改めてアイドルのファンをする我々は、絶妙なバランス感覚の中で生きているのだと思った。昔友達に私は別にジャニーズに本気で恋をしている訳ではない旨を力説したところ、「本気じゃないなら何故そんなに入れ込むのか」と問われたことがある。そうか、一般人から見たらそうも捉えられるのかと思った。ジャニーズに本気で恋をしている訳ではない私は分別のある大人です、と主張したつもりが、本気で恋している訳でもないくせに時間もお金も多量に注ぎ込む分別のない大人、になってしまう。それはあなたたちが服を買ったり、カラオケに行ったり、自分の好きな趣味に時間やお金を注ぐのと同じことですよ、と説明してもなかなか納得を得られないのは、やっぱりジャニーズが“異性の人間”だからである。対人である以上、物質に傾ける嗜好とは区別される。またアイドルに“擬似恋愛”という性質が含まれているのもその要因のひとつである。“擬似”体験が出来るものに飛びついておきながら、その“擬似”体験をそこまで望んでいないことを説明するのはなかなか難しい。
幼なじみの彼女の感性はいっそ清々しかった。自分の感覚のみを信じ突っ走り、自分で掘った落とし穴に落っこちていった。

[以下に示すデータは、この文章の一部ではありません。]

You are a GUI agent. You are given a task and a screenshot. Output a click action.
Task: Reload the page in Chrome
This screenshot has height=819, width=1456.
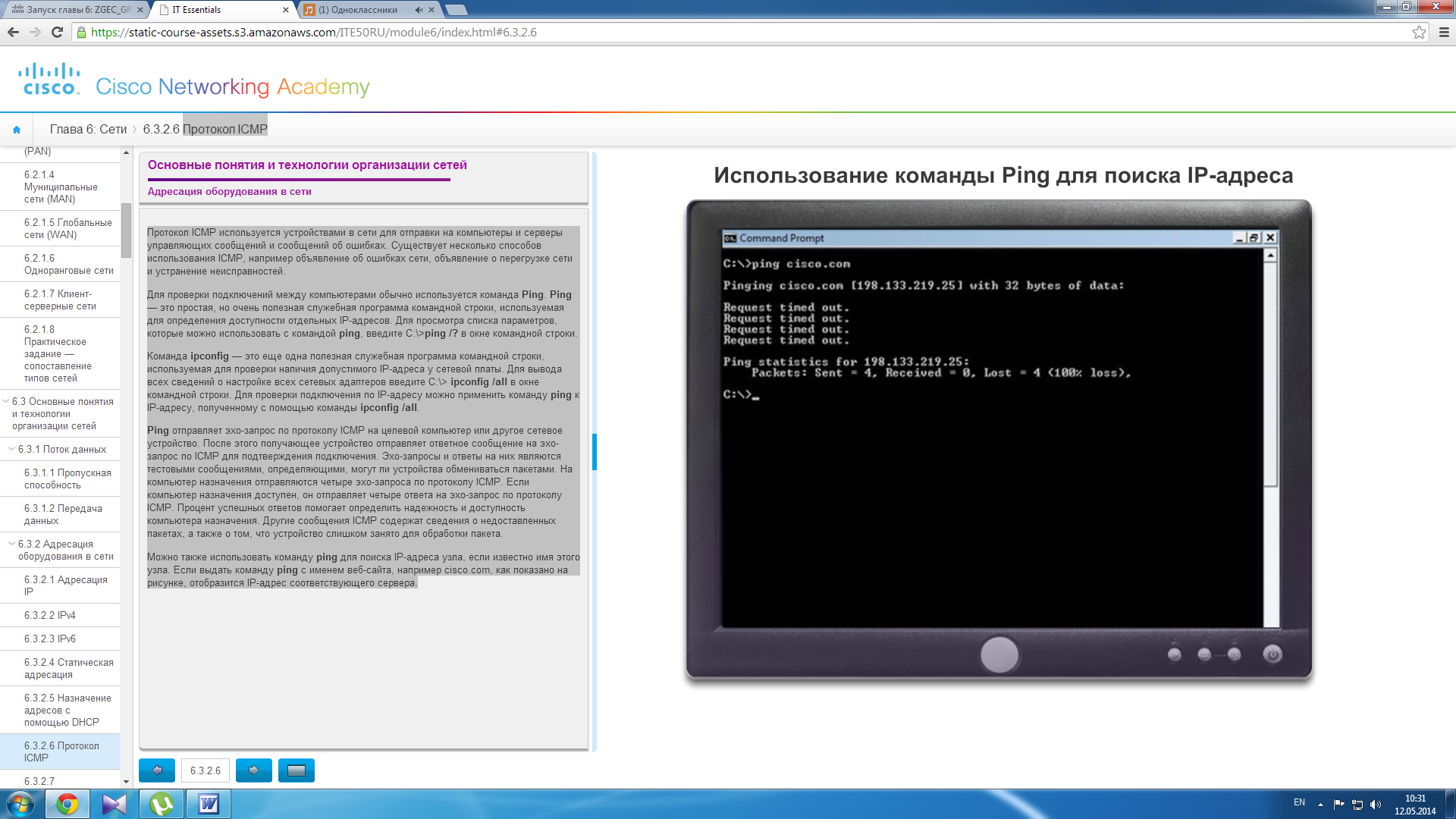coord(57,33)
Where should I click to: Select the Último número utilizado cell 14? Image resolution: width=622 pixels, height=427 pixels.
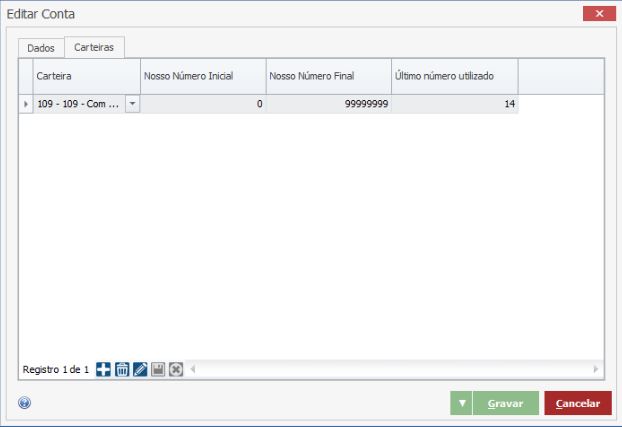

私にはもうその盲目さはない。ジャニーズにハマるとどうなるか、自分にとって一番身近な人間が転がり落ちていく様を近くで見れたのはとても貴重な経験だった。彼女が今後またもうひと段階ジャニヲタのステップを踏むことがあれば、もう一度ここに書き記すことにする。ひとまず、もうタイトルが詐欺のようになってきたので、これにてこのシリーズは終了します。ご愛読ありがとうございました。